WEB制作の仕事は事業の枠組みができてからの出番になるので、もっと事業の生まれるところに携わりたいということで、現在の大手IT系の会社に中途入社します。会社での仕事は、社内外にいる金融の専門家がWEBを使った企画展開をしたいと言うと、苔口さんがそのシステム周りを一手に担当するという役割分担。そのうち会社が提供するWEBサービスをプロジェクトとして育てるプロデューサー的な役割を担うようになります。WEBメディアを立ち上げて自ら編集長をやったり、地域の観光アプリを開発したり。そんなチームで事業を立ち 上げる経験を積んできました。

仕事でプロジェクトを動かすようになってくると、今度は自分が学生時代から遊んできた地元の三鷹でも何かできないかと考えるようになった苔口さん。そんな思いでネットで検索していたら堀池喜一郎さんの情報に出会います。堀池さんはシニアながら、コンピュータの最新動向にも詳しく、当時はパソコン教室を運営していました。苔口さんは堀池さんと意気投合し、堀池さんの活動を手伝いながら地域活動を始めます。仕事はインターネット関連なので、人との繋がりもどうしてもネット越しになってしまいますが、三鷹で活動するとリアルな世界で繋がります。それが面白いと感じました。

地域で困っていることを、自分の持っているインターネットの技術で解決できないか、そういう議論を仲間とする中で、出会ったのが三鷹市の市民協働センターで開催された「市民×IT」のイベント。様々な分野で活動する市民に悩みを発表してもらい、ITエンジニアが解決していくというイベントでした。

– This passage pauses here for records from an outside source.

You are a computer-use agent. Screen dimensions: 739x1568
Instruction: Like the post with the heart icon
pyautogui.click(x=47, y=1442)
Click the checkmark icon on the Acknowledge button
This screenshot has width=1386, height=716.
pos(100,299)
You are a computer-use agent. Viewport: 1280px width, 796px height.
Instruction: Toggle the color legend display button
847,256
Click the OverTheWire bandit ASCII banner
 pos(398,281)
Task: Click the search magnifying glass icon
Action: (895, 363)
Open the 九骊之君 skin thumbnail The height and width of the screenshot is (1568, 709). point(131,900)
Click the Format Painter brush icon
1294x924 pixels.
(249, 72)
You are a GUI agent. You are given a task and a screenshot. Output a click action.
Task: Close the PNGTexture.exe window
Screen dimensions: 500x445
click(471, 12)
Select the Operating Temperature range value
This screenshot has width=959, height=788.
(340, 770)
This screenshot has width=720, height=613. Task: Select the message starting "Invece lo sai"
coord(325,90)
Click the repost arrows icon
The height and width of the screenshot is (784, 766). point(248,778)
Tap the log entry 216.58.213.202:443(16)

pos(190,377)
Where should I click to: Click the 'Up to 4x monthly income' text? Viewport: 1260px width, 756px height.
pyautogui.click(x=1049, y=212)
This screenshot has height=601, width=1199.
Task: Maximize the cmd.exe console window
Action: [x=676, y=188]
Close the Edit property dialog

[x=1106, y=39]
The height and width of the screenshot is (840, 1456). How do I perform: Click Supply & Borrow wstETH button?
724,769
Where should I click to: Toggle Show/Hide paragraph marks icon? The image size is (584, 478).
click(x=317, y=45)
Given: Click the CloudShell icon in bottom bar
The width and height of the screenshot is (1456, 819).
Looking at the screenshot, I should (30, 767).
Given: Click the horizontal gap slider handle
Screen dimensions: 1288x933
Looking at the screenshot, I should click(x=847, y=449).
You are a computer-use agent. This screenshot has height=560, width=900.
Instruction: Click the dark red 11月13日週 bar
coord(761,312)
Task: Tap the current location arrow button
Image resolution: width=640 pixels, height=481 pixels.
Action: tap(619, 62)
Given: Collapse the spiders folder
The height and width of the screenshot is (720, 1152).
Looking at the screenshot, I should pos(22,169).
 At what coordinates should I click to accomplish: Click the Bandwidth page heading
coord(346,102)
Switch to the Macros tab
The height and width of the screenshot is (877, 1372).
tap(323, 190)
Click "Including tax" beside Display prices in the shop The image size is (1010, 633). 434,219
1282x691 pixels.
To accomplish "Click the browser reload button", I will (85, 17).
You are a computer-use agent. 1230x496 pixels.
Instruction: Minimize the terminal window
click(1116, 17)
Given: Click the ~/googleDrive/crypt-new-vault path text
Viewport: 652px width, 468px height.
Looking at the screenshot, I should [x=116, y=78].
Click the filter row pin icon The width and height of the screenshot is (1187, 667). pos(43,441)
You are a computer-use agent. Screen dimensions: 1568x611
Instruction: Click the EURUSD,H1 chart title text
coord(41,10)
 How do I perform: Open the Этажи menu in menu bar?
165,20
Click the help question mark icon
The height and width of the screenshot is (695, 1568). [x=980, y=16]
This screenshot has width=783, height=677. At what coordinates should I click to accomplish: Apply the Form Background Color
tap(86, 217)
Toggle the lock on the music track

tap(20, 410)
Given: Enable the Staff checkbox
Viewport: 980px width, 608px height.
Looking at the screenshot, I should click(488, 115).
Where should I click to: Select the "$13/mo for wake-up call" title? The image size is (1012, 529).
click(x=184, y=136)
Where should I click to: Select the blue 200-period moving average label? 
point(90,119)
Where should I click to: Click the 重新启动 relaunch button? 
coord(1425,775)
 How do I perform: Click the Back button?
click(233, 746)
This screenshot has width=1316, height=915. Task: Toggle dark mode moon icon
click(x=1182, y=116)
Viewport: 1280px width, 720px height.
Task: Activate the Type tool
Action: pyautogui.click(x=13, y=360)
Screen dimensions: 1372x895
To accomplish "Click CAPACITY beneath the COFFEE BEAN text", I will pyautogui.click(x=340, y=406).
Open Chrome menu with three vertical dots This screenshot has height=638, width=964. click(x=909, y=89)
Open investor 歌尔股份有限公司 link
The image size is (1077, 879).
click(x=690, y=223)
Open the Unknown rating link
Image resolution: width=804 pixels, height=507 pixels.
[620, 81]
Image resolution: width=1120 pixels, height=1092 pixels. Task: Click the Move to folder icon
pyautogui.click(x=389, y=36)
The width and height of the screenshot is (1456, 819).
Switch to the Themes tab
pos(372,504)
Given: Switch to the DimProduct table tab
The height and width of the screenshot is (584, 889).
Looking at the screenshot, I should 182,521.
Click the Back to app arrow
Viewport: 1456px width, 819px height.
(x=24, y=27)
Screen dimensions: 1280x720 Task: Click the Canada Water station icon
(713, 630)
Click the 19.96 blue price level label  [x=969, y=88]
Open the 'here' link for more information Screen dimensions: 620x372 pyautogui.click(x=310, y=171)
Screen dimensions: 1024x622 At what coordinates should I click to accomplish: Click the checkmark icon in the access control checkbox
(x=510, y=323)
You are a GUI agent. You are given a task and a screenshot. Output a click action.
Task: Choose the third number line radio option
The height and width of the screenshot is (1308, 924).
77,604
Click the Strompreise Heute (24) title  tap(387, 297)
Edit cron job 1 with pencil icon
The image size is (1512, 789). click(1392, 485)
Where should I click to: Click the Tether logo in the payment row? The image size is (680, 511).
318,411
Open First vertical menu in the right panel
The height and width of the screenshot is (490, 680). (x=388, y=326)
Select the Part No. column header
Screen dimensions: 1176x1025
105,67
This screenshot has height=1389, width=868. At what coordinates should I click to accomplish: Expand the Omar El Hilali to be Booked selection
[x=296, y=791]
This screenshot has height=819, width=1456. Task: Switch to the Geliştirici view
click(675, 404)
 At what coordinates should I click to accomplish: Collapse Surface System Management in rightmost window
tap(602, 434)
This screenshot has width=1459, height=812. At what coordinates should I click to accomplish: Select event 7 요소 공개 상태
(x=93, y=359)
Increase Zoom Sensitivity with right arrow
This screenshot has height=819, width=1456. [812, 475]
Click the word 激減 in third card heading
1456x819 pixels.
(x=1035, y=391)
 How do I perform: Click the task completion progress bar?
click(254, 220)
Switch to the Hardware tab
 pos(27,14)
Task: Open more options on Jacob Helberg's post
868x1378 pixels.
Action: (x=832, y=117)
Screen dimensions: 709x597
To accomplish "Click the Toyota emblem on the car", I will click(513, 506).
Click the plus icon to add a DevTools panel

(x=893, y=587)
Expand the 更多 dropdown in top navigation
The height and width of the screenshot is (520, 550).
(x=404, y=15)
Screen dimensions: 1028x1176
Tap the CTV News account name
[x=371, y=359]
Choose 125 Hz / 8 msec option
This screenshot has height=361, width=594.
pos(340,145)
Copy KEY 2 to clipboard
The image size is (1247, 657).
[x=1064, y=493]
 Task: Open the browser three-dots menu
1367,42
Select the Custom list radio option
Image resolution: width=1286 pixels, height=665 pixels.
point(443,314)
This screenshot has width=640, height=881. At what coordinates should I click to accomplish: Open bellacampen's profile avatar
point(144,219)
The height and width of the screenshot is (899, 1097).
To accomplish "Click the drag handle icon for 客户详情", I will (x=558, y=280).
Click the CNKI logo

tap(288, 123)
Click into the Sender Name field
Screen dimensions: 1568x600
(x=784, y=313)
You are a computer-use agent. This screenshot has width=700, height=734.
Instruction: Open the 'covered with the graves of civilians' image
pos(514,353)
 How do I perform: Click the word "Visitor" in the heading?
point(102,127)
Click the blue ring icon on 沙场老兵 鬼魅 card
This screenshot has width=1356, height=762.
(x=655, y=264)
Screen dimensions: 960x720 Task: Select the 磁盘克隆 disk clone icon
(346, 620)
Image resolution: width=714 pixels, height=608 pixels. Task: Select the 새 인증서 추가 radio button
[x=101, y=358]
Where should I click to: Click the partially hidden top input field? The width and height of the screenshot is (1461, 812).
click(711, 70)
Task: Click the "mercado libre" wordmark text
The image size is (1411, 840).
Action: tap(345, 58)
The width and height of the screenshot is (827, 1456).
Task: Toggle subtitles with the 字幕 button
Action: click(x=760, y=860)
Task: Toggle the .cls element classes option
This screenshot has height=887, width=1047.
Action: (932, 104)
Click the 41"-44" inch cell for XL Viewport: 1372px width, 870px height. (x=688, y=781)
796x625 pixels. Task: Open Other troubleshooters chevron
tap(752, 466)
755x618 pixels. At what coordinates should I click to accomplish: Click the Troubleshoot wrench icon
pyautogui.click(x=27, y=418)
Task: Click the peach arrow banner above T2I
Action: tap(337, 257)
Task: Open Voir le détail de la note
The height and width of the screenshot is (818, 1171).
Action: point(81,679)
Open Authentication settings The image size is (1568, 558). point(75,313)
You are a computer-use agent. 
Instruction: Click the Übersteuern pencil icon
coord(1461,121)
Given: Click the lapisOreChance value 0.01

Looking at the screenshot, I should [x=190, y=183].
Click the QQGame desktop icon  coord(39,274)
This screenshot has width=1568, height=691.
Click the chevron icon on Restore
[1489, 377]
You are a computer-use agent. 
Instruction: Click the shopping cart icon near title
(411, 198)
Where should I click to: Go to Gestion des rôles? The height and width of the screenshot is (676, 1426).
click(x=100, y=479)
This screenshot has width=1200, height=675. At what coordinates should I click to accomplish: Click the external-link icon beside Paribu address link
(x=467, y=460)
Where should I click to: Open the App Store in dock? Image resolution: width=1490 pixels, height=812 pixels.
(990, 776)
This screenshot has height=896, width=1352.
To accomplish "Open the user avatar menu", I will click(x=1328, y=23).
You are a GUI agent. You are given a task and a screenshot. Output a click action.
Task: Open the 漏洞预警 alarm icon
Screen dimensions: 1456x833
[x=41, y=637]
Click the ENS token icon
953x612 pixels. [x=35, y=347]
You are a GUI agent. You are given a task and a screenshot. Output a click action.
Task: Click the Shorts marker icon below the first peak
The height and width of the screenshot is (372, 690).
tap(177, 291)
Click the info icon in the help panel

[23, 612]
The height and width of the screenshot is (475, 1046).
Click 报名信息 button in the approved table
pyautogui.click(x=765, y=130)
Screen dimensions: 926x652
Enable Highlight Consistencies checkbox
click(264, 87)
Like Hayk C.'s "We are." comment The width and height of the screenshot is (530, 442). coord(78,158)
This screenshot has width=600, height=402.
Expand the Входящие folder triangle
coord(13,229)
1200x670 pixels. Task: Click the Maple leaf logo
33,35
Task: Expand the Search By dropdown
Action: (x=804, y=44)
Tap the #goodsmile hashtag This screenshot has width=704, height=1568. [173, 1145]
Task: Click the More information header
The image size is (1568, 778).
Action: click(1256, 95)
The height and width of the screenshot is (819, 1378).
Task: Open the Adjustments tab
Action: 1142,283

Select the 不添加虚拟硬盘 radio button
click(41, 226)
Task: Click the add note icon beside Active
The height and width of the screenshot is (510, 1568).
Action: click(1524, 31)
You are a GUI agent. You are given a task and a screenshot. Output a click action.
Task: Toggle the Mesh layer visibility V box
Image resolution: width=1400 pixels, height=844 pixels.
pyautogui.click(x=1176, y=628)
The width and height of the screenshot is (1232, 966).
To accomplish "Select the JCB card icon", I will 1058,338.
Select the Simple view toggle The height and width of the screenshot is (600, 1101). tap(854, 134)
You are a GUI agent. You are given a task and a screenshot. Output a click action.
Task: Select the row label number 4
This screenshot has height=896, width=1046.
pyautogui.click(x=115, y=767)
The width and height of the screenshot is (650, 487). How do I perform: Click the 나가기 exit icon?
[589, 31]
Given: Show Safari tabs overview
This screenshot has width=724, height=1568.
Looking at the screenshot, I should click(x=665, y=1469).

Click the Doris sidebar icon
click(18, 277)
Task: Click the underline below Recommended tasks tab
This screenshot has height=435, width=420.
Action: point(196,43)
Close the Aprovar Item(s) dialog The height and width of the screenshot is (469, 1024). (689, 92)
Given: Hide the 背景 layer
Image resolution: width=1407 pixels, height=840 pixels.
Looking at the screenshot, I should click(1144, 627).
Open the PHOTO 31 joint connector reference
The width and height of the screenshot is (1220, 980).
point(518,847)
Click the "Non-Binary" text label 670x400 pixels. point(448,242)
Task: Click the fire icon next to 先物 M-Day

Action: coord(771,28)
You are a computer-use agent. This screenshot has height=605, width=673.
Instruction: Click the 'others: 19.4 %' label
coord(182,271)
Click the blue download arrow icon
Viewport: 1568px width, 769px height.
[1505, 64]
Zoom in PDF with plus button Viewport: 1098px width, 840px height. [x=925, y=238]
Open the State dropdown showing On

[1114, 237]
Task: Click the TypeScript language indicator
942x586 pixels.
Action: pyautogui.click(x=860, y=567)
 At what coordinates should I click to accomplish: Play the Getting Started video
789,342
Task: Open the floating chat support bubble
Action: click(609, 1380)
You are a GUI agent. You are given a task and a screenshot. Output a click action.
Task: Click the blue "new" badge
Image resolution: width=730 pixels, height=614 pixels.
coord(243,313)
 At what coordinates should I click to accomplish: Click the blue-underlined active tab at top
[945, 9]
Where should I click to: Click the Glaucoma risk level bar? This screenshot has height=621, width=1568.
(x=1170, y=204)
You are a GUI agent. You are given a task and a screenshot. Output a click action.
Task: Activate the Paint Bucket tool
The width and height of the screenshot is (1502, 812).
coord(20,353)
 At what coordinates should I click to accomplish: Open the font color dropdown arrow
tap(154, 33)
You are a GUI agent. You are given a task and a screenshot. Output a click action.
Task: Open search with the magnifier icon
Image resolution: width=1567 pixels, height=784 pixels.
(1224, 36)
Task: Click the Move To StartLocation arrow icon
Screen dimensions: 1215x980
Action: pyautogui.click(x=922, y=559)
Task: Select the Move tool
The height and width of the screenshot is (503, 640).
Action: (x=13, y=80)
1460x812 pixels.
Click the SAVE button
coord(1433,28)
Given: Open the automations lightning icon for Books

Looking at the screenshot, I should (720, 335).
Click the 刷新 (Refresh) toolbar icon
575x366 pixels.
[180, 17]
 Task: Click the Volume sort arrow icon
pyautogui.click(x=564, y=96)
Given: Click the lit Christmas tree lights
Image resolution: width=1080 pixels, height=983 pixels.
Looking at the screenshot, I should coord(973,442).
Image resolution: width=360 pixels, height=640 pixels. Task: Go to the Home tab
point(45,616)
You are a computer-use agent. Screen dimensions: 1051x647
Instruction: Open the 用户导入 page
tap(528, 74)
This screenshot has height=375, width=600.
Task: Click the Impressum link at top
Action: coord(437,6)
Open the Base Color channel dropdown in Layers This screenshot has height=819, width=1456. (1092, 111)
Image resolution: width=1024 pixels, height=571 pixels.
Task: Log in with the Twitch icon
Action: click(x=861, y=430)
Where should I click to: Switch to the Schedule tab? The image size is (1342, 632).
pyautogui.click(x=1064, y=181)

子育てや防災といった課題も興味深かったのですが、たどり着いたのが農業。イベントに参加している農家の人たちと話をすると自分が知らない世界があって引き込まれたと言います。三鷹の農業は江戸時代の新田開発から300年の歴史を持っています。農家の発想も昔ながらのムラの発想。それが新鮮だったのかもしれません。農家を取り巻く環境を勉強していくうちに、三鷹の農業を守っていくためには三鷹の農業を多くの人に知ってもらうことが大事だけど、情報発信が十分できていないと気づきます。

そうして始まったのが「まちなか農家プロジェクト」。農家の紹介をしながら、月に1回農家の野菜を市民に届ける活動をしています。自分自身で三鷹で何か新しいことを始めたとしてもこれから歴史を刻むしかありません。300年続いた農業の歴史を越えることはできないのだから、むしろ歴史ある農業をこれからも続けるために活動していこうと考えました。

苔口さんには、組織に属しているという感じがしません。若い時から自分自身で道を開いてきて、自分自身の力を信じて、プロジェクト全体をいろいろ考えるのが好きなようです。会社での仕事もそんな苔口さんの活動の一つ。自分の時間を割いているわけですが、規模の大きな仕事ができるから選んでいるという感じ。それと合わせて地域で出会った「まちなか農家プロジェクト」。これも苔口さんにとっては地域で大事なことだから選んだこと。

今、苔口さんは自分の時間をどう使うのがいいのか、もう一度考え直していると言います。これからどういう選択をされるのか楽しみです。

 

書いた人 鈴木幹雄

「自分は普通」と苔口さんはおっしゃいます。苔口さんは世の中をフラットに「普通に」見ていて、余計な先入観がありません。プロジェクトをどう仕掛けていくのがいいのか考えて実行していくことを楽しんでいます。楽しむ姿勢がバイタリティーにつながっているようです。